DOS Attacks Grab Headlines, But Stealthy Threats Are The Real Story

Widespread vulnerabilities, poorly configured systems and other weaknesses are enabling attackers to easily gain access to the network, in some cases maintaining a presence for months or years while pilfering sensitive data, said Ron Gula, a pen tester and CEO of Columbia, Md.-based Tenable Network Security.

Gula joined former Gartner analyst John Pescatore, now director of emerging security trends at the SANS Institute; Dov Yoran, a malware expert at New York-based startup ThreatGrid; and Peter Kuper, a partner at In-Q-Tel, the investment arm of the CIA, in a wide-ranging discussion on the threat landscape with reporters during a media event last week.

[Related: Advanced Persistent Threats: Not-So-Advanced Methods After All ]

Pescatore has been an advocate of the Twenty Critical Controls for Effective Cyber Defense, a document created by a government-led consortium to outline steps organizations can take to improve their defensive posture and protect data and infrastructure from attacks. Organizations would be better able to defend against attacks if they conducted a thorough risk assessment and proactively addressed vulnerability and configuration weaknesses, Pescatore said. Distributed denial-of-service (DDoS) attacks can be used as a tool in a compounded attack to overwhelm and disable a network security system, but the biggest threat comes from smaller, focused attacks, he said.

Sponsored post

"The one that makes the press is the biggest one ever, which is about as meaningful as the world's hottest cup of coffee," Pescatore said of the recent DoS attack aimed at Spamhaus. "You don't need 300-Gbps attacks; you just need a very focused attack at the things you are aiming at."

DoS attacks have gained attention following ongoing high-profile attacks targeting U.S. banks.
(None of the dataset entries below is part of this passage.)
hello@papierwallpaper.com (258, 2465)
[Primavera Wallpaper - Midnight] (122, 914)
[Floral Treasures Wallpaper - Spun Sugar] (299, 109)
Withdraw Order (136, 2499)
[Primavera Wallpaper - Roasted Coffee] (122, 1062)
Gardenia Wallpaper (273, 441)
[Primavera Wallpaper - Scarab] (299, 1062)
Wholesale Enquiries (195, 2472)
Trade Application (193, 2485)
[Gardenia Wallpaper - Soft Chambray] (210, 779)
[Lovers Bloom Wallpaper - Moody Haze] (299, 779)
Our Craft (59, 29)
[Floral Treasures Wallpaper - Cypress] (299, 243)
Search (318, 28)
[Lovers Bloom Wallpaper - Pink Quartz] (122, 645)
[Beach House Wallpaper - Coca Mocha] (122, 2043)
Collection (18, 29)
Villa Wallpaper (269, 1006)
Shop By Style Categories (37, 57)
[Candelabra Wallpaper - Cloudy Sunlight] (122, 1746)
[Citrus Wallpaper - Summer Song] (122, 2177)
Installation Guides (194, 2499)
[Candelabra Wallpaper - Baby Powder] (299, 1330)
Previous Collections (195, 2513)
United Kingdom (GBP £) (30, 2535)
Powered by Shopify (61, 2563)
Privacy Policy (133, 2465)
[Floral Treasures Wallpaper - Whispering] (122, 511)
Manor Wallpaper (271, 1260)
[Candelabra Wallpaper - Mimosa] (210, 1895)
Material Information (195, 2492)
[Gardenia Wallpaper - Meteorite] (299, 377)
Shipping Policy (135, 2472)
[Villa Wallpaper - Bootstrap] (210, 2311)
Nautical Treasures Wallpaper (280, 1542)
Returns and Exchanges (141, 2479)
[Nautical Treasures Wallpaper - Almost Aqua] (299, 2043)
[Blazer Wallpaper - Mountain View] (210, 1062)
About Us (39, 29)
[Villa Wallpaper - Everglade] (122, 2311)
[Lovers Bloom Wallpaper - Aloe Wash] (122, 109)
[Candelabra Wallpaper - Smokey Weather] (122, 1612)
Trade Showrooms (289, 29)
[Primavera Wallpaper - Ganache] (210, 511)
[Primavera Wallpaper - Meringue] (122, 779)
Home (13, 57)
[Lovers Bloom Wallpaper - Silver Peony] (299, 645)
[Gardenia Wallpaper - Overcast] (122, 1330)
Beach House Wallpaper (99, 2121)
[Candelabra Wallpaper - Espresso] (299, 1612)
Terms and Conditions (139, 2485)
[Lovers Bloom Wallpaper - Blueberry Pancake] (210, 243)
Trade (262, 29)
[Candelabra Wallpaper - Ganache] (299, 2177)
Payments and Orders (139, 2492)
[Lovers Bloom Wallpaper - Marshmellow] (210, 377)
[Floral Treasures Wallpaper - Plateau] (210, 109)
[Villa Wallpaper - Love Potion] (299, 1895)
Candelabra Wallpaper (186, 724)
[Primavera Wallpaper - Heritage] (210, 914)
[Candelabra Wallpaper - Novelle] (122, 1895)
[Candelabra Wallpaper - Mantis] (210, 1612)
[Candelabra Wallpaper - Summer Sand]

Business-critical Internet connections require DoS filtering as a backup mechanism to ensure that systems aren't crippled by an attack, Pescatore said. Many organizations rely on their upstream service provider for protection.

Most of the high-profile DoS attacks are done by hacktivist groups to raise awareness about a cause and gain widespread attention, Gula said.

"If you are attacking someone and you don't want to be detected, the last thing you want to do is raise their awareness," he said. "When I was a pen tester for the NSA, every time we did a big vulnerability scan that made their [intrusion detection system] light up, we immediately raised their awareness. They're going to start looking around for an attacker. They're going to check everything."

The most sophisticated attacks and advanced malware don't need to hide behind a DoS attack to successfully penetrate an organization, said Yoran, who founded ThreatGrid to quickly analyze sophisticated malware and now works mainly with large banks and financial clients. Yoran said he suspects ulterior vendor motives around the attention given to DoS.

"There's nothing sophisticated or particularly sexy about it," Yoran said. "There are a lot more sophisticated things our clients are asking us to look deeper into and most are targeted toward generic vulnerabilities."

The panelists said the recent Mandiant report shed light on targeted attacks by providing evidence that many of the cyberespionage attacks are funded and coordinated by China. It raised awareness about the specter of intellectual property theft, the scale of attacks and the need to address the problem before it spirals out of control, said In-Q-Tel's Kuper. With spending projected to reach more than $60 billion globally on IT security, the U.S. needs to determine if money is being spent in the right places and on the right capabilities, Kuper said.

"You are seeing absolutely organized, structured smash-and-grabs where it's literally damaging to the United States economy," Kuper said. "They are stealing intellectual property that we would be minting for our benefit but is now going to be replicated over there."

The problem of intellectual property theft and targeted attacks still stems from widespread software vulnerabilities, the inability of businesses to keep systems updated with the latest security patches and poorly executed security programs, Pescatore said.

"If I am a company and broken into by China, by teenage kids in Staten Island or by cybercriminals in Russia, it doesn't matter where it came from," Pescatore said. "It's about detecting, stopping and preventing and ultimately protecting my business."